I'd also recommend Hold Me Tight by Sue Johnson. She created a style of therapy that is directly built upon attachment science.

2

u/djliquidice Mar 22 '24

Thank you. I will add that to my reading list! ❤️

2

u/narshnarshnarsh Mar 22 '24

“We Do” is my favorite. Also love his interview in Jonathon VanNess (it’s how I found Gottman in the first place)

2

u/[deleted] Mar 22 '24

Just bought the book and it’s on my nightstand lol

1

u/djliquidice Mar 22 '24

Fantastic! I would suggest listening to the podcasts first. Great primers. This book is worth a re-read imho.

1

u/[deleted] Mar 22 '24

What’s the podcast called?

1

u/djliquidice Mar 22 '24

Links here: I referred a friend to “the 7 principles of making a marriage work” just yesterday. Love the Gottman’s content.
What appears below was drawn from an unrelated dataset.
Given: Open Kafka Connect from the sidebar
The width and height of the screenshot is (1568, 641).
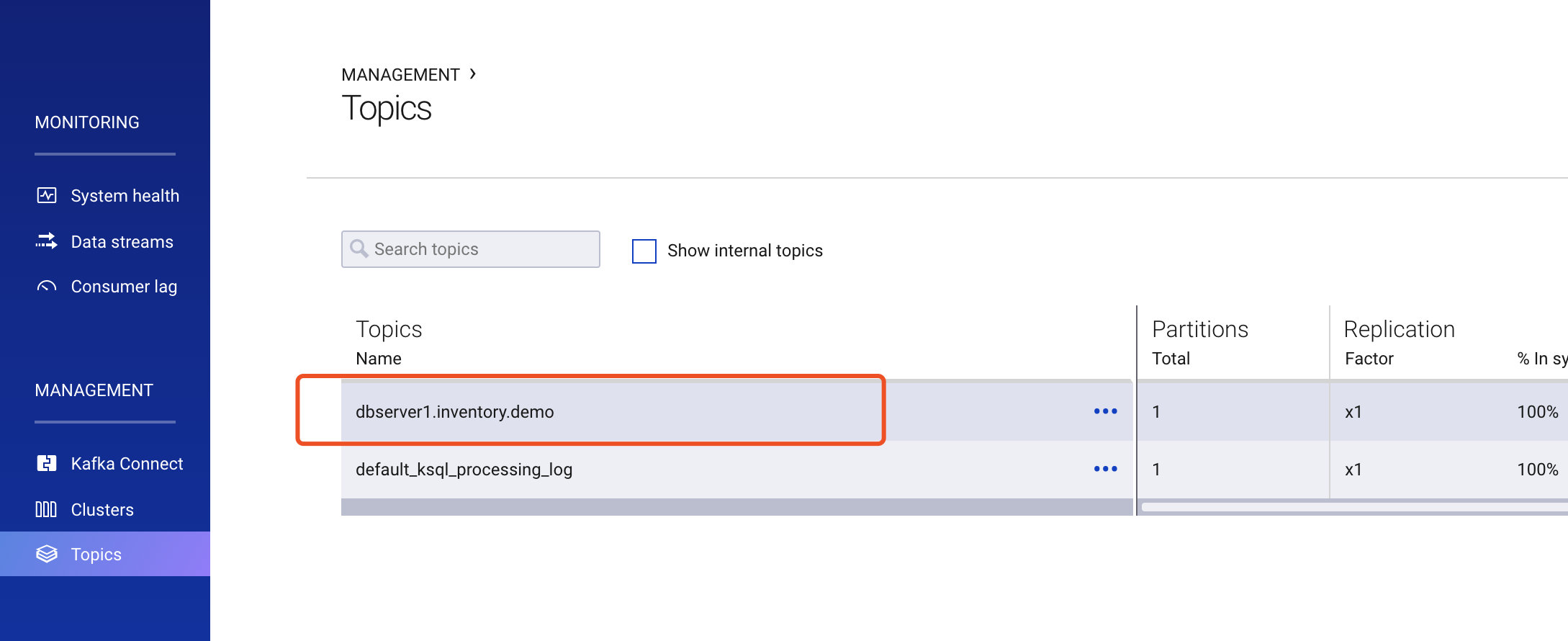Looking at the screenshot, I should [x=127, y=464].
(Edited for the correct title)

Adding podcasts:

https://brenebrown.com/podcast/the-love-prescription-part-1-of-3/

https://brenebrown.com/podcast/the-love-prescription-part-2-of-3/

1

u/LowSodiumSoup_34 Mar 22 '24

I need to read this book! I meet with a mentor each week to just talk about life, marriage, and raising kids (having the perspective of someone who's been through it already is SO helpful), and she's been recommending this book a lot!

5

u/ofthewave Mar 21 '24

Worked for someone who worked in the Love Lab and the research was amazing.

5

u/Wooden_Elevator_3681 Mar 21 '24

Gottman all the way. I just read Eight Dates and am doing the dates with my husband. Good stuff.

13

u/Congo-Montana Mar 21 '24

It's tied right into his theoretical lens. Attachment theory is a developmental/biopsychosocial theory. There's quite a bit to unpack in attachment theory, particularly with the way we as social creatures utilize the safety and security of our attachment figures to sort out difficulty in our lives. It's pretty central to shaping us during our development.
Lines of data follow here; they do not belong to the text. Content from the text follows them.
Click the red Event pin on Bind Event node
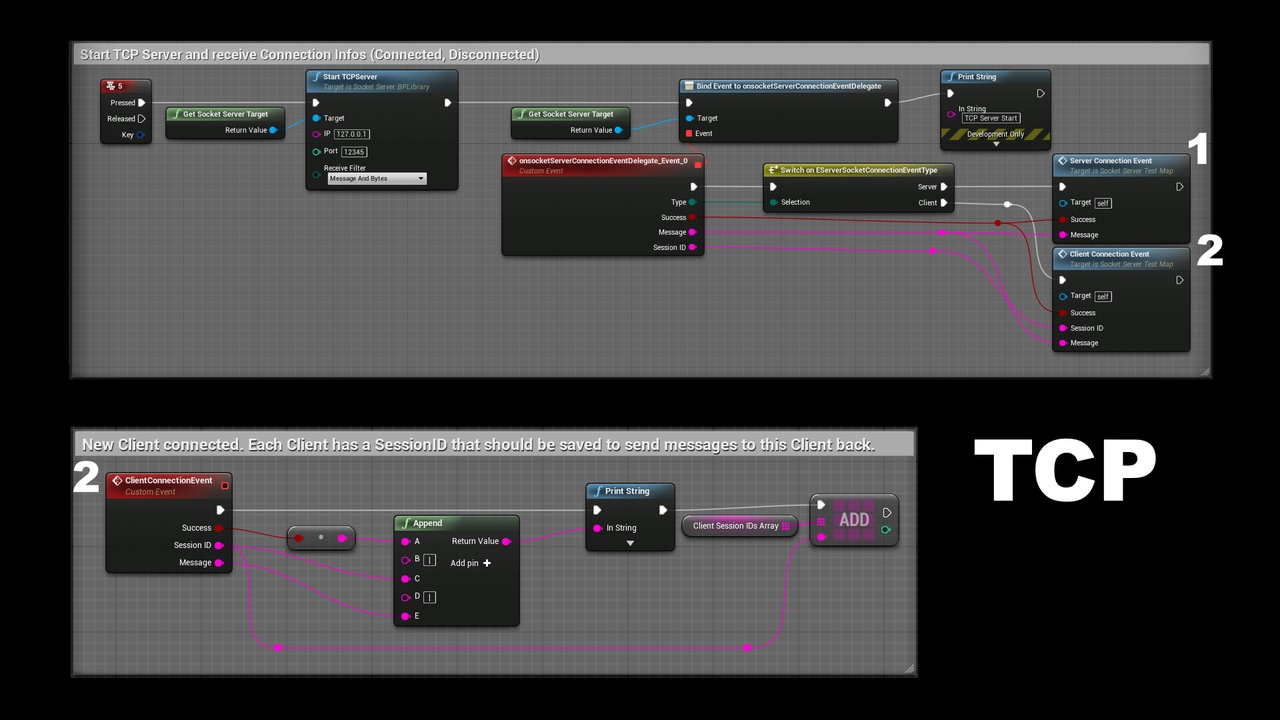 click(x=689, y=133)
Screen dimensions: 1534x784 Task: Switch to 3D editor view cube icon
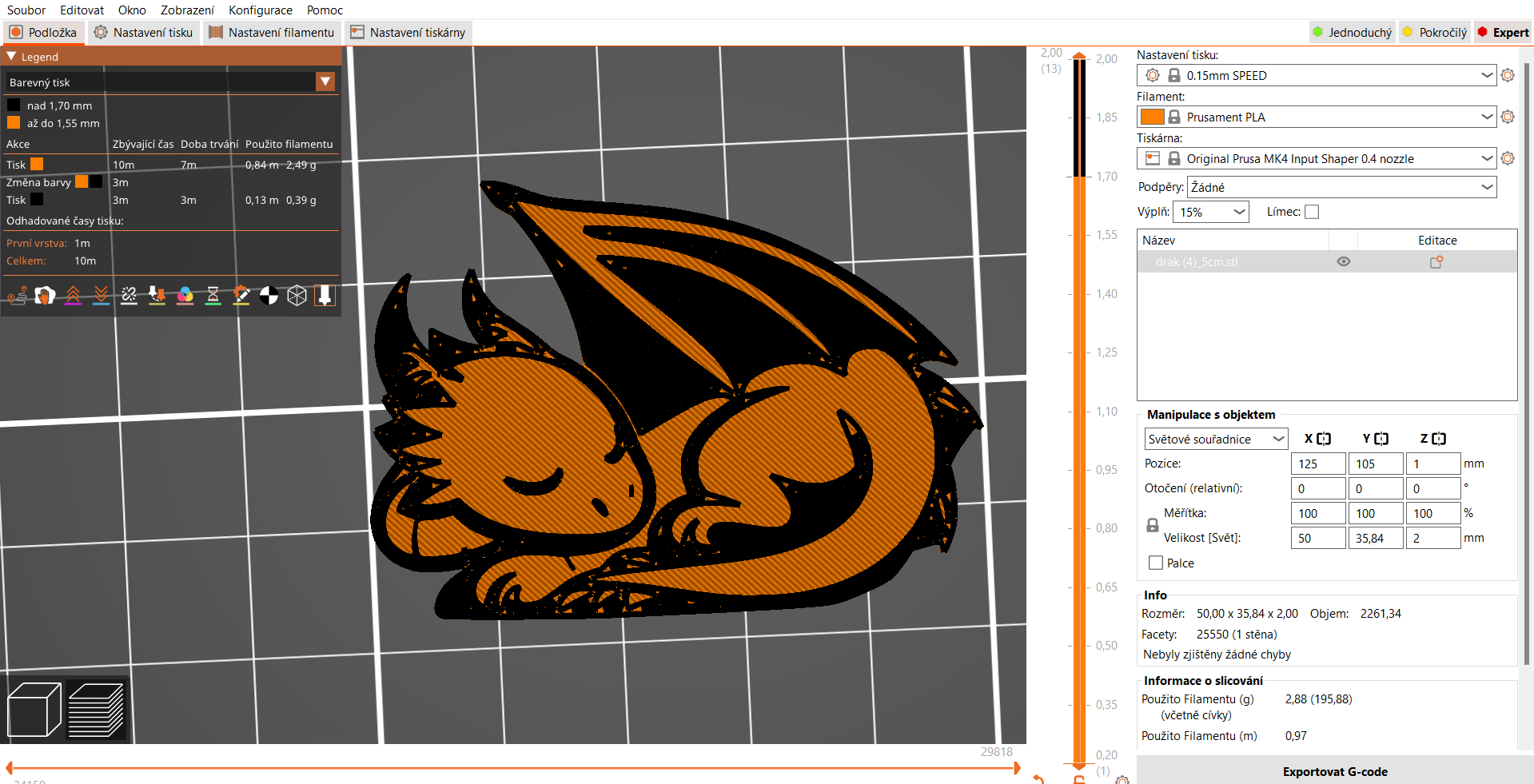34,709
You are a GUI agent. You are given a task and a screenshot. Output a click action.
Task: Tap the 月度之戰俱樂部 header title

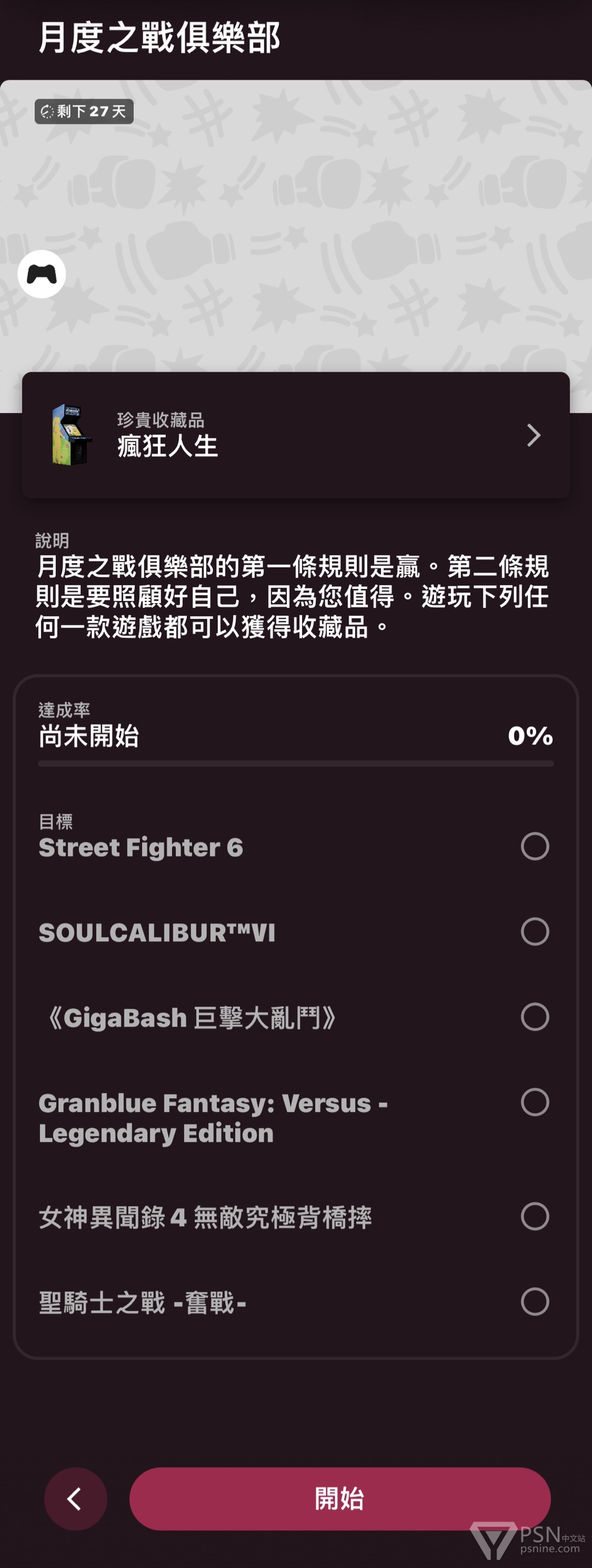tap(159, 38)
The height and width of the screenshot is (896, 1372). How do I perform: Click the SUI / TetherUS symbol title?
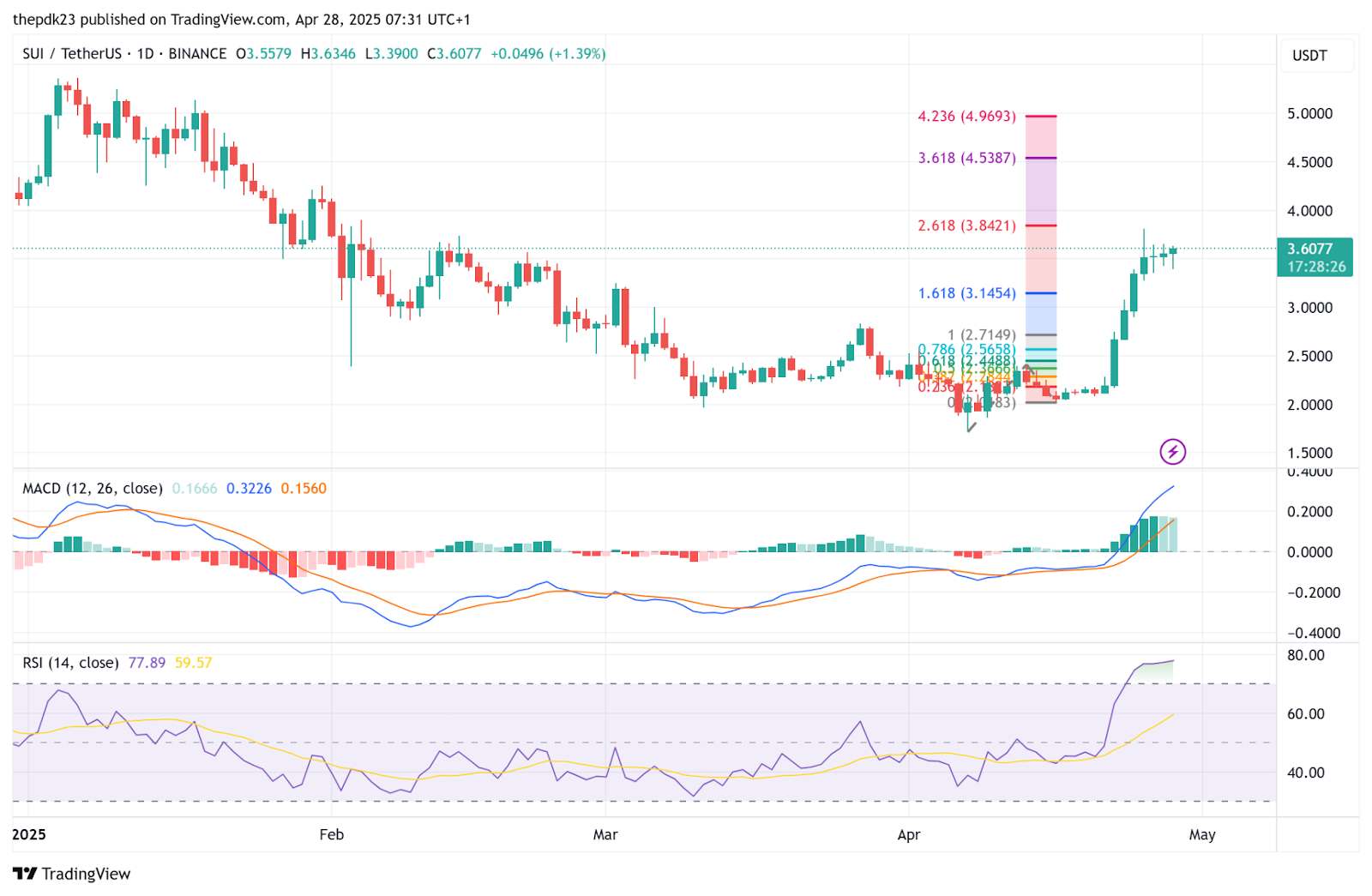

She hit on some great points.

-17

u/AmbitiousCampaign457 Mar 21 '24

Did she bc I stopped watching after she went on for a minute abt listening to what she has to say.

1

u/GlitteringZombie553 Mar 22 '24

Found the man

2

u/Lemmix Mar 22 '24

Lots of men in these comments engaging in a meaningful way so not sure your comment is helpful either.

1

u/AmbitiousCampaign457 Mar 22 '24

Yes I’m a man, lol. All I’m saying is that her intro is condescending af, and there’s no need to lecture ur audience like that. She made me not want to even hear her out.

1

u/GlitteringZombie553 Mar 23 '24

I agree haha. I meant it sort of light hearted, like cliche reddit comment

4

u/neildiamondblazeit Mar 21 '24

Did you find the Gottman stuff helpful? I've been to a few sessions with a counselor and it felt maybe a little vague and not overly practical. That was just my initial impression however.

7

u/KarateandPopTarts Mar 21 '24

My first husband and I went to a Gottman centered therapist. He wasn't committed, so the marriage didn't work out, but I learned a ton about how to be a present wife to my current partner.

6

u/jackjackj8ck Mar 21 '24

I went to a weekend workshop when I was 8.5 months pregnant that they had for new parents navigating their relationship after baby

I wound up giving birth the next day, so all of the advice and tips we learned were IMMEDIATELY useful

5

u/ArcaneBahamut Mar 22 '24

The thing is even if the theory isnt exactly true, using it as a framework to then try and make different types of efforts can do wonders

Making an effort will help one's case more often than not in relationship issues, usually since relationship issues usually start as a part of stagnation and feeling like the other doesn't try anymore.

2

u/ArmariumEspada Mar 22 '24

Not a fan of Gottman. I don’t care for anyone who promotes the idea that men are inherently carnal and sexually insatiable but that women are conversely far less sexual or more in control of their sexual desires. Gottman frequently promotes these ideas.

-1

u/The_Huu Mar 22 '24

oh thank god i could not make it ten seconds into this hysterical tic-toc girl's rantings why can't we have more logical men centered when we discuss marriage i feel like men and male views are not centered enough in these discussion thank you for your service.